Fearing Hardships and Fatigue? Insubordination in the People's Liberation Army, 2009-2018
Eric Hundman - Assistant Professor of Political Science, NYU Shanghai
Recent studies of the People’s Liberation Army’s (PLA) role in Chinese politics have argued that the military remains professional and subordinated to the Chinese Communist Party (CCP). However, even the PLA itself acknowledges that its soldiers sometimes resist authority. This paper compiles a new dataset of all publicly reported refusals to serve and desertions in the People’s Republic of China from 2009-2018. Having identified 206 individual cases of resistance, this manuscript identifies three consistencies in PRC reporting about them: resistance is typically portrayed as occurring among soldiers who are young, unable to handle hardship, and subject to severe but varied punishments. Analyzed in light of reports not subject to censorship, these consistencies allow two broader conclusions. First, the PRC carefully controls the domestic narrative about insubordination in the PLA, indicating that it is more common than public reports indicate. Second, resistance to service has become an important concern for CCP and PLA leaders, though there is no evidence they fear the PLA as a whole will disobey. The paper then explores the implications of these findings for four topics of concern to China scholars: center-local dynamics, civil-military relations, the sources of China’s foreign policy, and the PLA’s battlefield effectiveness
Eric Hundman is Assistant Professor of Political Science at NYU Shanghai, where he is also affiliated with the Center for Global Asia and the NYU Department of Politics.

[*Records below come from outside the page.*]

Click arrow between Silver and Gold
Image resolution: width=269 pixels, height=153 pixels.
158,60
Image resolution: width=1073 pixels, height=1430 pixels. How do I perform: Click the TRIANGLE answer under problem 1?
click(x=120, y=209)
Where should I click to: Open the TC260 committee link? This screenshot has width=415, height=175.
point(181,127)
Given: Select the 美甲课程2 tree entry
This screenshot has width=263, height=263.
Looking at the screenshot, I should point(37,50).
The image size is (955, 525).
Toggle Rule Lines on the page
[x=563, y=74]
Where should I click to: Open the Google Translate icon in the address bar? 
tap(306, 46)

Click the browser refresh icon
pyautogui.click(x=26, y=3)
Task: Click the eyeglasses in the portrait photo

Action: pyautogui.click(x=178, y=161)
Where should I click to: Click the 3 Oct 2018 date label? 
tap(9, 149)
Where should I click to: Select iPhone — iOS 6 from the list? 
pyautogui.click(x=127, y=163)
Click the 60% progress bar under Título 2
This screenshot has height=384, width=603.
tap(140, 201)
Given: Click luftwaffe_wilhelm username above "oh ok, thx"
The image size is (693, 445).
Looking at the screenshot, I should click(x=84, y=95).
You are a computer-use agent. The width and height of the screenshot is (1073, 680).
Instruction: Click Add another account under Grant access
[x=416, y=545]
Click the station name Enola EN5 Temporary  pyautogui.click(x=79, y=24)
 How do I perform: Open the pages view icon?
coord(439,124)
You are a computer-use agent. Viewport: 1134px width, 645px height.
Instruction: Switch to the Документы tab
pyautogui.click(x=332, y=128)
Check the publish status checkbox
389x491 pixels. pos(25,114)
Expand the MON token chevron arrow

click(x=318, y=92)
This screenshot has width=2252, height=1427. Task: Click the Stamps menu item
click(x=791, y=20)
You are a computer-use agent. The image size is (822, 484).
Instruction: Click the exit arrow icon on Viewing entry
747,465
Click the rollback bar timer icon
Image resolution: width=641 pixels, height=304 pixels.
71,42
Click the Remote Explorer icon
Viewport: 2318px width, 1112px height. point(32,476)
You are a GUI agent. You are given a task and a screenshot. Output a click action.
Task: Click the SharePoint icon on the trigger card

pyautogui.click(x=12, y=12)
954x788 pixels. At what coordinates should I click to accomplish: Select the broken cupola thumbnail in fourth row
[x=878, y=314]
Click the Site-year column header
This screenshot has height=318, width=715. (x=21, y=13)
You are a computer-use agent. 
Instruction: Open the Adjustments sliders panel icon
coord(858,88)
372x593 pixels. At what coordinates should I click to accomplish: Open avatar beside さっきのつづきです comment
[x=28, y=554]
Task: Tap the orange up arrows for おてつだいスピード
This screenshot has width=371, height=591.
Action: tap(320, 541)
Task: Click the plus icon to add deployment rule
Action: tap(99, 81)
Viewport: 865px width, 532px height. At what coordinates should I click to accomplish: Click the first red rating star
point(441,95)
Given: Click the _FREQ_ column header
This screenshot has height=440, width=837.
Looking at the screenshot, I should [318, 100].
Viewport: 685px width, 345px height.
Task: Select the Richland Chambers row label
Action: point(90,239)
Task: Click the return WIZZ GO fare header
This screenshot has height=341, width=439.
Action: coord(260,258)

He received his Ph.D. from the University of Chicago in 2016, and during the 2016-17 academic was a U.S. Foreign Policy and International Security Fellow at Dartmouth’s Dickey Center for International Understanding. His work – which has been published in International Security, the European Journal of International Relations, the Global Taiwan Brief, ChinaFile, and Foreign Policy – focuses on international security, military politics, and foreign policy, with a regional specialization in China and Taiwan.